Marinate for at least one hour in the fridge.

3. In large skillet, combine 1 cup of dry rice with 2 1/2 cups of water and a teaspoon of butter. Bring to a boil. Cover and reduce to a simmer for 45 minutes or until all water is absorbed. Remove from heat and let stand for 5 more minutes. Fluff with a fork.

4. While the rice is simmering, in another large pan, heat oil and add meat, squeezing a little more lime juice over the top.

5. Stir until almost cooked through, add the black beans and let cook in with the meat. Lower heat to simmer so the beans don't get too mushy and the meat doesn't get tough. Add parsley.

6. When there is about 10 minutes left on the rice, microwave corn for about 3 minutes. (About 2 minutes less than the bag instructs)

7. Once meat is tender, add corn, cover and simmer for a few minutes. You can judge the tenderness if a wooden spoon easily cuts through the meat and there is no pink left in the center.

8. When the rice has been removed from the heat, stir in shredded cheddar cheese until a little sticky.

9. Portion rice out evenly into 4 bowls. Pour meat mixture over rice.
Garnish with your choice of sour cream, salsa or scallions.


The Verdict and Ideas For The Future
Everyone liked this dish quite a lot, but next time I would definitely make more rice. Dad and I thought 3 cups of cooked rice would be plenty, but it barely divided into four bowls. Mixing the cheese into the rice was also a big hit, leaving people wanting seconds that were sadly not there to offer. I can see why Jane's son likes it so much. The garnish of scallions and salsa also topped everything off nicely, gluing all the flavors together.

I've made the Texmati rice many times and the only difference here was the size of the pan. Dad didn't have two large pans and we chose the larger to cook the pork, so the rice ended up in a smaller pan. I think this difference made the rice absorb the liquid unevely and made it kind of mushy. I also remembered at the last minute that I usually cook the rice in chicken broth instead of water to infuse some flavor, which it was kinda of missing.
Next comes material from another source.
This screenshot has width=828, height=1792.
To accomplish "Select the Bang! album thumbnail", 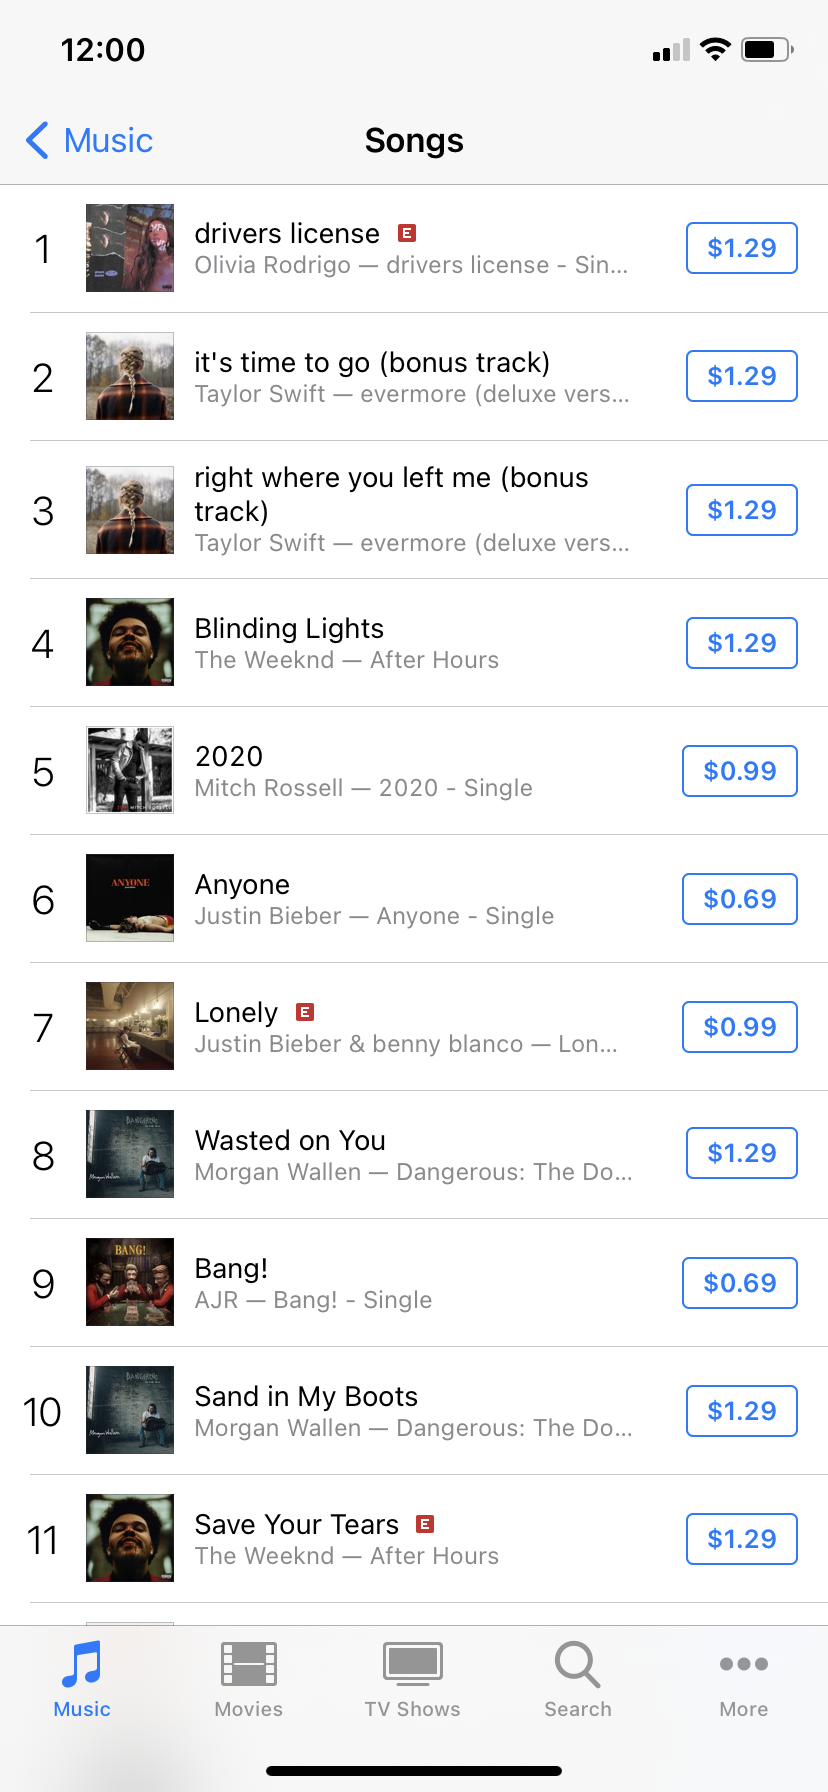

Everyone really liked the pork and it was surprisingly tender which was such a relief. I don't have a ton of experience cooking pork and was really nervous that it would be tough, which is another reason why I thought this would be a good one for Dad and I: safety in numbers. (Or as Dad would say, if it comes out bad, you have someone else to blame.)

One suggestion was to make the pieces a little smaller. I personally would marinate the meat longer because I felt that the flavor hadn't reached the inside of the meat sufficiently. It would be interesting to see how this would work with the pork in slow cooker all day with the spices and then shredded up. Like a Mexican pulled pork over rice instead of a sandwich. Mom also thought you could have eaten this dish with small hard or soft tortillas, making your own tacos.

Dad wanted some diced onions, or maybe some celery, cooked in with the meat and the beans, but it was too far along by the time we came up with that idea. There's always next time. Either way you tweak it, we've found a new family dinner recipe and I fear cooking pork just a little less than before. ¡Excellente!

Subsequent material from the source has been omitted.